The thing I've found is that when doing a hardware pass through there are several different methods of doing it, some are distro based, some are kernel based, some are related to the type of hardware your trying to pass, to get mine to work reliably I used bits and pieces of information from different sources but the info at vifo.blogspot I found the most valuable in figuring out my setup.

While I didn't follow the guide 100% I did use it in bits and pieces, I'm not sure just how much sense that makes...lol

Hope this helps.

dominicm · March 30, 2016, 12:51pm

Ok, so you are just using default bios provided by virt-manager (seabios)? What do you see from lspci -nnk output? Is it "Kernel driver in use: pci-stub"? Looking at one tutorial even though it uses pci-stub there is a script that is executed that binds it to pci-vfio, just want to make sure...

Also from the link you provided did you complete the steps relating to "dracut"? I've never seen this mentioned anywhere else.
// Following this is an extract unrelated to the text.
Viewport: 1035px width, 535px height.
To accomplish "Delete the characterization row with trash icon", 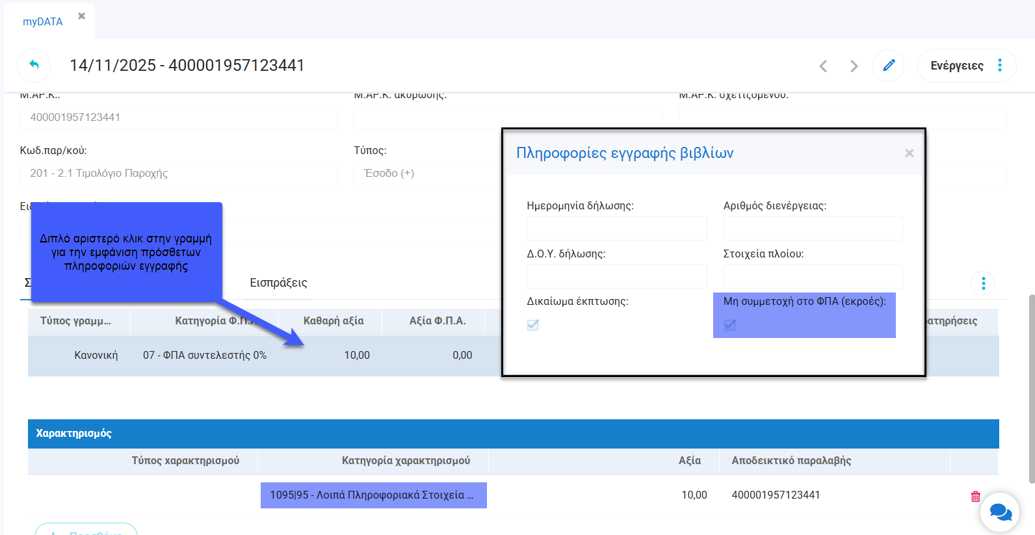I will pos(975,496).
Blanger · March 30, 2016, 2:13pm

I'm at work so I can't look till this evening, but I know I tried to use a script to bind to pci-vfio and also never got that to work, on the guide I posted above I followed the steps using pci-stub to the point that he is binding to vfio....
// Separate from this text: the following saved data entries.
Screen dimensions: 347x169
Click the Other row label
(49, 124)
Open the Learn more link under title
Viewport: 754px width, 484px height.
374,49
"If you're using kernel v4.1 or newer, the vfio-pci driver supports the same ids option
so you can directly attach devices to vfio-pci and skip pci-stub.
vfio-pci is not generally built statically into the kernel, so we need
to force it to be loaded early. To do this on Fedora we need to setup
the module options we want to use with modprobe.d. I typically use a
file named /etc/modprobe.d/local.conf for local, ie. system specific, configuration. In this case, that file would include:"

I stopped there and just used pci-stub....it worked, so yes I'm using seabios for the KVM instead of the UEFI variation and only pci-stub to blacklist the devices, it was really simple once I cut out all the BS that I couldn't get to work, is mine the best setup? I have no clue, but it is very stable and will run anything that I have tried, I have no host issues and no more guest issues than anyone else that I've talked to, I expected more problems with guest stability, and way less performance of the guest running in the KVM, but I'm actually quite pleased with it and will never run Windows on bare metal ever again.

As far as dracut...nope since I only used pci-stub I didn't do any of the vfio stuff to get it to work, but I did try several times to follow his guide word by word and step by step at least twice but failed each time, like I said I was really new to Linux at that point and was flying blind, today I might have different results since I'm more comfortable editing configuration files but I'm not very comfortable with the scrip side of things, I understand mostly what is being done but lack the necessary knowledge to write scrips from scratch.

Once I figured out that pci-stub had taken control of the video card I was trying to pass through I built a KVM in QEMU.virt-manager and the card was listed in the "add other hardware" so added it to the KVM along with it's audio section, installed Win 7 and of course it saw the device but didn't know what it was other than a display device, opened a browser went to AMDs site and DL'd the drivers for the 270x (just in-case) but I also ran the auto detect on the site and it found the card and installed the drivers and software, rebooted the guest (actually shut down not reboot) and restarted the guest......I had video on the passed through card and it's monitor.

At this point it was about my 5th or 6th KVM I had built trying to get it to work, and of course it was just a test KVM not near enough drive space allocated for a Windows install and any games or other software, but it was working.

dominicm · March 30, 2016, 6:25pm

It looks like no matter what method is used pci-vfio is used regardless. I have it bound to pci-stub on boot but as soon as virt-manager starts a vm with a gpu attached it gets bound to pci-vfio. This is why binding script needs to used when not using a GUI.

Using pci-stub didn't make a difference, still same issue. BSOD on drive install.

Blanger · March 30, 2016, 7:08pm

Yeah I understand what your saying, and since I'm using a GUI I had less issues I'd guess, but I know it can be done on Arch because others have had success, might be a topic to take over to the Arch forum for help.

https://bbs.archlinux.org/

There also might be information here on Reddit

https://www.reddit.com/r/linux_gaming/comments/3lnpg6/gpu_passthrough_revisited_an_updated_guide_on_how/

dominicm · March 30, 2016, 7:54pm

I actually posted on Arch forum first but no responses yet :) Will try doing the same on an AMD system to rule out hardware issues if no luck will do a test install on spare hdd to rule out software issues. If I ever get this to work will do a write up on my blog like with most other things I do...